The bibliography of George Orwell includes journalism, essays, novels and non-fiction books written by the British writer Eric Blair (1903–50), either under his own name or, more usually, under his pen name George Orwell. Orwell was a prolific writer on topics related to contemporary English society and literary criticism, whom the British newsweekly ''The Economist'' in 2008 declared "perhaps the 20th century's best chronicler of English culture." His non-fiction cultural and political criticism constitutes the majority of his work, but Orwell also wrote in several genres of fictional literature.
Orwell is best remembered for his political commentary as a left-wing anti-totalitarian. As he explained in the essay "Why I Write" (1946), "Every line of serious work that I have written since 1936 has been written, directly or indirectly, against totalitarianism and for democratic socialism, as I understand it." To that end Orwell used his fiction as well as his journalism to defend his political convictions. He first achieved widespread acclaim with his fictional novella ''Animal Farm'' and cemented his place in history with the publication of ''Nineteen Eighty-Four'' shortly before his death. While fiction accounts for a small fraction of his total output, these two novels are his best-selling works, having sold almost fifty million copies in sixty-two languages by 2007—more than any other pair of books by a twentieth-century author.

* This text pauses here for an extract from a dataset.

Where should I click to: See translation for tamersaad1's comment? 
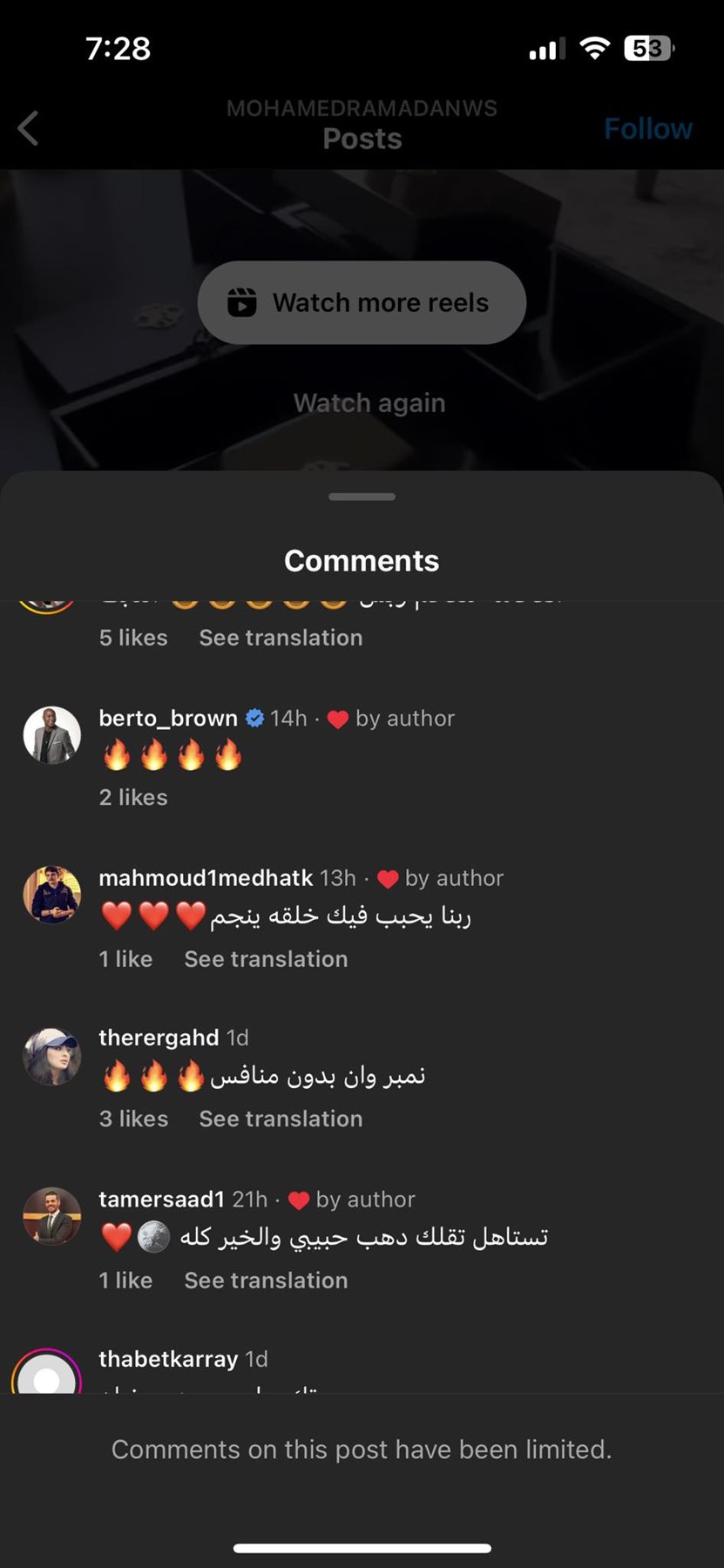point(266,1280)
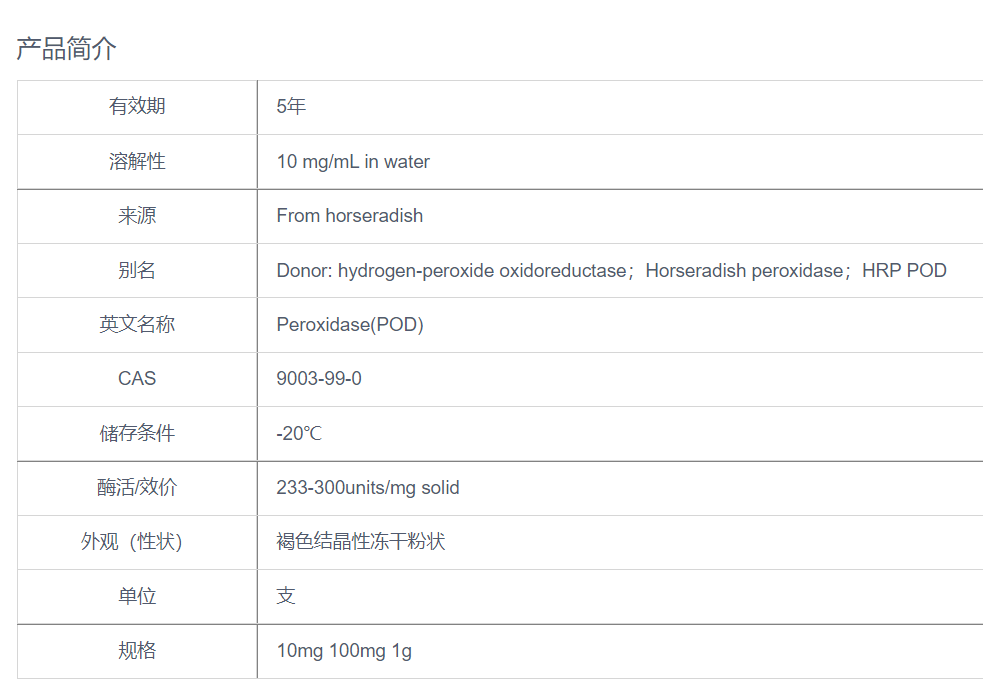Click the 5年 validity value
Image resolution: width=983 pixels, height=681 pixels.
tap(291, 106)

Orwell wrote non-fiction—including book reviews, editorials, and investigative journalism—for a variety of British periodicals. In his lifetime he published hundreds of articles including several regular columns in British newsweeklies related to literary and cultural criticism as well as his explicitly political writing. In addition he wrote book-length investigations of poverty in Britain in the form of ''Down and Out in Paris and London'' and ''The Road to Wigan Pier'' and one of the first retrospectives on the Spanish Civil War in ''Homage to Catalonia''. Between 1941 and 1946 he also wrote fifteen "London Letters" for the American political and literary quarterly ''Partisan Review'', the first of which appeared in the issue dated March–April 1941.
Only two compilations of Orwell's body of work were published in his lifetime, but since his death over a dozen collected editions have appeared. Two attempts have been made at comprehensive collections: ''Complete Essays, Journalism and Letters'' in four volumes (1968–70), co-edited by Ian Angus and Orwell's widow Sonia Brownell; and ''The Complete Works of George Orwell'', in 20 volumes, edited by Peter Davison, which began publication in the mid-1980s. The latter includes an addendum, ''The Lost Orwell'' (2007).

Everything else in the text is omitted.